# EXERCISE DETAILS
Only part of the listing is needed, namely the lines from its start through the line with "Open the notifications bell", and they should be retyped exactly.

*-*-*

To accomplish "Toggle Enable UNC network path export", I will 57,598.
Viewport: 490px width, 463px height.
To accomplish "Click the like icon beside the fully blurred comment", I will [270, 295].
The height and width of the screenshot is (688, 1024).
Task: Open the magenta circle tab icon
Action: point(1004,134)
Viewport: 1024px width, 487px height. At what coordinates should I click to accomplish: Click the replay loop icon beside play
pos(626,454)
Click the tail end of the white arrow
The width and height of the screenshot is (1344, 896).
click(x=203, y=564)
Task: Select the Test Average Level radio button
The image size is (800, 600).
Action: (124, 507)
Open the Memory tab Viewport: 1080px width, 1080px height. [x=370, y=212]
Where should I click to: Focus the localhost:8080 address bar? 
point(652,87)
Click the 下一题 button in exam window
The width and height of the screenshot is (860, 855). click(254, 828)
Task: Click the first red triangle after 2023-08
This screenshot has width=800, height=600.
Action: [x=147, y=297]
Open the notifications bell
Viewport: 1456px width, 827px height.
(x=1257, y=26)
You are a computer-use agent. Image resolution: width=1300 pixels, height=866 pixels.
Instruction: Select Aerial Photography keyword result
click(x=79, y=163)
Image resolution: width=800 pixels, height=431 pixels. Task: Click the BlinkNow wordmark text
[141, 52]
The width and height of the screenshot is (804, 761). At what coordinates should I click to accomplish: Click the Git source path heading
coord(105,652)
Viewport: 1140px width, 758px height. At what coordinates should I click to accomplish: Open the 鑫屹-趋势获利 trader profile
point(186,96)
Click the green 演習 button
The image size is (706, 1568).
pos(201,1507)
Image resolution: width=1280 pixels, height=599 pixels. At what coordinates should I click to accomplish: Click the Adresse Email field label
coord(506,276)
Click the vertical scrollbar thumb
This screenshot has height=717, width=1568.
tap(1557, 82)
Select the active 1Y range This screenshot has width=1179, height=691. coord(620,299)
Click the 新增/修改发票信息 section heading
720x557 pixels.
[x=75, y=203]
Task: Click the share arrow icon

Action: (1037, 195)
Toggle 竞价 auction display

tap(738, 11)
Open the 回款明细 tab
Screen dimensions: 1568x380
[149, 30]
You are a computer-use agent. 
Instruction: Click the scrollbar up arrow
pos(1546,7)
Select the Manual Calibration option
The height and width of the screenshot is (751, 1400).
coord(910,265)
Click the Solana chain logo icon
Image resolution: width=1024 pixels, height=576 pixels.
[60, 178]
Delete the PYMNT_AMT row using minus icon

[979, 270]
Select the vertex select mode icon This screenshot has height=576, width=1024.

*-*-*

# OUTPUT BELOW
To accomplish "Toggle Enable UNC network path export", I will 57,598.
Viewport: 490px width, 463px height.
To accomplish "Click the like icon beside the fully blurred comment", I will [270, 295].
The height and width of the screenshot is (688, 1024).
Task: Open the magenta circle tab icon
Action: point(1004,134)
Viewport: 1024px width, 487px height. At what coordinates should I click to accomplish: Click the replay loop icon beside play
pos(626,454)
Click the tail end of the white arrow
The width and height of the screenshot is (1344, 896).
click(x=203, y=564)
Task: Select the Test Average Level radio button
The image size is (800, 600).
Action: (124, 507)
Open the Memory tab Viewport: 1080px width, 1080px height. [x=370, y=212]
Where should I click to: Focus the localhost:8080 address bar? 
point(652,87)
Click the 下一题 button in exam window
The width and height of the screenshot is (860, 855). click(254, 828)
Task: Click the first red triangle after 2023-08
This screenshot has width=800, height=600.
Action: [x=147, y=297]
Open the notifications bell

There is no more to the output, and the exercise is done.